Blockbuster correspondence — which flies in the face of Joe Biden’s claim that he’s “never spoken to my son about his overseas business dealings” — is contained in a massive trove of data recovered from a laptop computer. .....
Sohrab Ahmari, the Post’s op-ed editor wrote in an editorial “If ‘unreliable’ is the issue, why did social media never block anti-Trump stories?”:
Andy Stone, Facebook’s policy communications manager, said of the Post’s report, “We are reducing [the Post story’s] distribution on our platform.” Before joining the social-media giant, Stone worked for Democratic Sen. Barbara Boxer and the Democratic Congressional Campaign Committee, yet he insisted that Facebook’s action was “part of our standard process to reduce the spread of misinformation.”

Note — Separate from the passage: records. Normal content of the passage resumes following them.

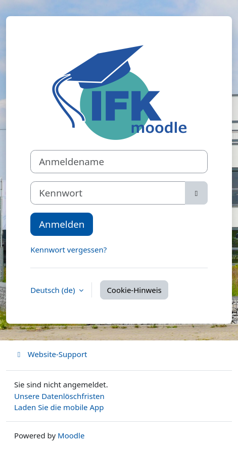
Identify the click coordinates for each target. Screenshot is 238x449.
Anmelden (61, 224)
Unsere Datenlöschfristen (59, 396)
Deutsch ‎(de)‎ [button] (53, 290)
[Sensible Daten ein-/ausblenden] (196, 193)
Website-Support (50, 354)
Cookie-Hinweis (134, 290)
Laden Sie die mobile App (59, 407)
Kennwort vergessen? (68, 249)
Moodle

Then, Twitter began blocking users from posting the story, with a spokesman telling a Washington Examiner scribe that the move was prompted by “the lack of authoritative reporting on the origins of the materials included” in the report.
…this episode should alarm every American. A very few people can unaccountably shape what you read.
This is how freedom dies.
In related news, White House Press Secretary Kayleigh McEnany on Wednesday was locked out of her personal Twitter account for sharing the Post’s report.
Jack Dorsey finally addressed the issue at 6:55 p.m. with the following tweet:
Our communication around our actions on the @nypost article was not great. And blocking URL sharing via tweet or DM with zero context as to why we’re blocking: unacceptable.